Collection entries

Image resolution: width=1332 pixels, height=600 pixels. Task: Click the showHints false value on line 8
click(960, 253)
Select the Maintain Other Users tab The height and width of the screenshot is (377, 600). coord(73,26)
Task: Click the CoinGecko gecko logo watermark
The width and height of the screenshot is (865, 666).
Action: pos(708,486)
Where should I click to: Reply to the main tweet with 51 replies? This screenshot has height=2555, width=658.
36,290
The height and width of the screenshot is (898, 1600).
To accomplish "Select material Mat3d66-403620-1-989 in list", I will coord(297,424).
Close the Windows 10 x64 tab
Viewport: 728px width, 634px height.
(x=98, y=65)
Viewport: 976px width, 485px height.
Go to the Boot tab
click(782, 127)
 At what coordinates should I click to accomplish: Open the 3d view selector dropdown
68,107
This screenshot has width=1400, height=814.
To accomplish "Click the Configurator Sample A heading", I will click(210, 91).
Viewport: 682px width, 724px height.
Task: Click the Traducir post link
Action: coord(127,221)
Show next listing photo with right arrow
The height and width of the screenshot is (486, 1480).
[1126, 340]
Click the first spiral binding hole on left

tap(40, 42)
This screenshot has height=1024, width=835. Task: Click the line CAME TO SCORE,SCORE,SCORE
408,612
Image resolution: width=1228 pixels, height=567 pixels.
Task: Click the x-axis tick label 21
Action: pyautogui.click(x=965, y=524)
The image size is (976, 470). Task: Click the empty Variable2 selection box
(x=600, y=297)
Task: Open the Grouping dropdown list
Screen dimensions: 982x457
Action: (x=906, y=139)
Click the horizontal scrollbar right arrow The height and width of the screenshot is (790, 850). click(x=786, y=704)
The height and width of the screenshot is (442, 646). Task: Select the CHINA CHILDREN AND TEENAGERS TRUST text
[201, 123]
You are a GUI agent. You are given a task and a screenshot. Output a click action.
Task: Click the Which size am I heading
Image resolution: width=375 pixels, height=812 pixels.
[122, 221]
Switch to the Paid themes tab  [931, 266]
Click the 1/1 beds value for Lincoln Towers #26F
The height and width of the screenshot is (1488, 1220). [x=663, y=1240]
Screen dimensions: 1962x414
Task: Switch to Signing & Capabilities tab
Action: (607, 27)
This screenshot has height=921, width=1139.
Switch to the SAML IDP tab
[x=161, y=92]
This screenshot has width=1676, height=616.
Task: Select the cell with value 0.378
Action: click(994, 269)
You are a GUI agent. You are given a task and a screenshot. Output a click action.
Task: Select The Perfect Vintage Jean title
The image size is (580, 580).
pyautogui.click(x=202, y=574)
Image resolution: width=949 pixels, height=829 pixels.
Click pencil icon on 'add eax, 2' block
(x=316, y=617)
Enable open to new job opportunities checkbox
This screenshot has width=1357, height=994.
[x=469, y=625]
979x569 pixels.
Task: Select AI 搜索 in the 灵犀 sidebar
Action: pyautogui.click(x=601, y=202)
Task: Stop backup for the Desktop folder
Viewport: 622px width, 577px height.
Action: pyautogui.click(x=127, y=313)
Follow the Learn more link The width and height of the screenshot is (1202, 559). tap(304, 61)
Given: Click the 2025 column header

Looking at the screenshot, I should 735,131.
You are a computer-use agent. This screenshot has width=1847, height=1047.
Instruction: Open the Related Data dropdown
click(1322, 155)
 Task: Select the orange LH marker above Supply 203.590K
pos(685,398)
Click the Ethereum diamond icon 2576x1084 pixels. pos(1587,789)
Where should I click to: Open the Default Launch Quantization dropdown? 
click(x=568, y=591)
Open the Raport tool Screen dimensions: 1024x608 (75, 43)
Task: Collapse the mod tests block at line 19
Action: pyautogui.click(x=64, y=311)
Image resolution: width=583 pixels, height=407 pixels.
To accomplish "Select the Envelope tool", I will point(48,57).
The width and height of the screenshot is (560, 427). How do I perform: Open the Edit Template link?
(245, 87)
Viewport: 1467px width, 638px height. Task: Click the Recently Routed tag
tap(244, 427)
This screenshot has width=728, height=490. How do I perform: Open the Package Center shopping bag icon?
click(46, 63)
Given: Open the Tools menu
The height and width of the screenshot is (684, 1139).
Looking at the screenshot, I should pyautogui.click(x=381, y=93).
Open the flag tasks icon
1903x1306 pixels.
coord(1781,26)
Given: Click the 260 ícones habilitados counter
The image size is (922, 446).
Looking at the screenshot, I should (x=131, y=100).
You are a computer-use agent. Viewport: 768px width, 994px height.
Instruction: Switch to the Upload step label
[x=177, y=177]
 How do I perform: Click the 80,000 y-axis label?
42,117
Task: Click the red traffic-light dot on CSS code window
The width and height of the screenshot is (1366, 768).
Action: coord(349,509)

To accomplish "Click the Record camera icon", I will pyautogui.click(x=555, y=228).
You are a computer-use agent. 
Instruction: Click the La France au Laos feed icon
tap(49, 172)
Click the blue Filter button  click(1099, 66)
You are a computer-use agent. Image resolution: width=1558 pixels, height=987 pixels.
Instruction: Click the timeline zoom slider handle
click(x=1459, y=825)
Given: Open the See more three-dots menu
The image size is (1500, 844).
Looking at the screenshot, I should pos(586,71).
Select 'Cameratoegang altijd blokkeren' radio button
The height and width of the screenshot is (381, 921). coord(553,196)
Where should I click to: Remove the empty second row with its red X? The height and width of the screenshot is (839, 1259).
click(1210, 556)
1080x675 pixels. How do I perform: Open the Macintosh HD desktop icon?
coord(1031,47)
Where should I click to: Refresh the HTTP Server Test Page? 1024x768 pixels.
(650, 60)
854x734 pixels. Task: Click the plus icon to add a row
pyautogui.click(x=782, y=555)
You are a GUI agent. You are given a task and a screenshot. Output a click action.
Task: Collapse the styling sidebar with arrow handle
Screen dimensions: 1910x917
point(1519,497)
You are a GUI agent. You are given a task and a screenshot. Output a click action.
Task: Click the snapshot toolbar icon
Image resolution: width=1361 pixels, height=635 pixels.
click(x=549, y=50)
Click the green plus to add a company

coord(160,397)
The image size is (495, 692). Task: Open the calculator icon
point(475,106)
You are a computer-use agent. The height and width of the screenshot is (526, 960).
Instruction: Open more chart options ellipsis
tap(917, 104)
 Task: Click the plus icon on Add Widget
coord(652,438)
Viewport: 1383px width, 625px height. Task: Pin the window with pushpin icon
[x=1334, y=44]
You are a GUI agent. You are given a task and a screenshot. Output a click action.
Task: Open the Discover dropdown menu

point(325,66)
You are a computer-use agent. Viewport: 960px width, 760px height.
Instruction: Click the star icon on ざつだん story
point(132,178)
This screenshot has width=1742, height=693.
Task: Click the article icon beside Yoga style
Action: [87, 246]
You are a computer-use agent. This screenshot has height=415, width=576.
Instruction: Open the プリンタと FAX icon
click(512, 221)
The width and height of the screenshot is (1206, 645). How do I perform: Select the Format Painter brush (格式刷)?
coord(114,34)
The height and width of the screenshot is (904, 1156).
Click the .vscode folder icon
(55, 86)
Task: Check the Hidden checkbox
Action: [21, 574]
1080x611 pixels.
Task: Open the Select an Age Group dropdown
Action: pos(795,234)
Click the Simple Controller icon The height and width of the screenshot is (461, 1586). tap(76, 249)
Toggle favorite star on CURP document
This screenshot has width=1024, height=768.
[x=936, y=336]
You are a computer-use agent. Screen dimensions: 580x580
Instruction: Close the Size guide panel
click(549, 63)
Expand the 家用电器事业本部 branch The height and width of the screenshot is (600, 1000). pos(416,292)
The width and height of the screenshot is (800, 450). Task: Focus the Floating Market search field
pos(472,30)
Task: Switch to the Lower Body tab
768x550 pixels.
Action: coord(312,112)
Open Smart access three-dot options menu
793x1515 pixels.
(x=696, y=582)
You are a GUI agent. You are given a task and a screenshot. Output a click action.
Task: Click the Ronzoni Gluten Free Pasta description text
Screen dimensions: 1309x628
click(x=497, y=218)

# EXERCISE OBJECTIVE
Output exactly the span of lines beginning at the first line of the records and ending at the line that holds "Select the Maintain", inclusive, with no other text.

# COMPLETED TASK
Image resolution: width=1332 pixels, height=600 pixels. Task: Click the showHints false value on line 8
click(960, 253)
Select the Maintain Other Users tab The height and width of the screenshot is (377, 600). coord(73,26)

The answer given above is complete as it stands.